The greater Washington State area is banding together to officially make it a rule that dogs definitively and legally cannot play basketball. When the Fernfield Timberwolves were allowed to sub in Buddy, a team member’s golden retriever, to take part in the ‘97 championship game, it was a novel, even heartwarming story. Since then, though, things have taken a turn for the worse.

While Buddy was a good-natured dog that was actually capable of making jump shots, the rest of the dogs that have partaken in middle school basketball have not been as capable or well tempered. Just a month ago, several young boys had to go to the hospital to get treated for bites and receive rabies shots after a (knowingly) rabid dog was subbed in as the power forward for the Spokane Owls. This was all completely allowed by the league since, as they’ve repeatedly pointed out, there’s yet to be an update to the official basketball rules that specifically state that no canine is allowed to play. The only reason the dog was taken out of the game was that it fouled out. By then, the other team’s roster was completely decimated and forced to forfeit.
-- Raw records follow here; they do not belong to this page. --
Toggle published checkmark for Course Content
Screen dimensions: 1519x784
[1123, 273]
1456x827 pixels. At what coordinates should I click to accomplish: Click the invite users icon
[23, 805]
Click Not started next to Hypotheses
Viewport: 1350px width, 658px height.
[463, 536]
Even when dogs aren’t rabid, it’s still extremely difficult to play basketball as it was intended. Many games have been delayed or postponed due to dogs defecating or urinating on the court, equipment, and personnel. This isn’t only disgusting but has proven to be a game hazard. The most infamous example being when #1 high school prospect Kevin Barnes slipped on the fecal matter of Mr. Sprinkles and tore both his ACLs.

With your help, we are hoping that the nightmare of dogs playing basketball can finally be over. While we are focused solely on dogs being banned from participating, we are hoping this will open the door to other animals being prevented from playing as well. The last thing we need is another chinchilla getting trampled while trying to set a screen.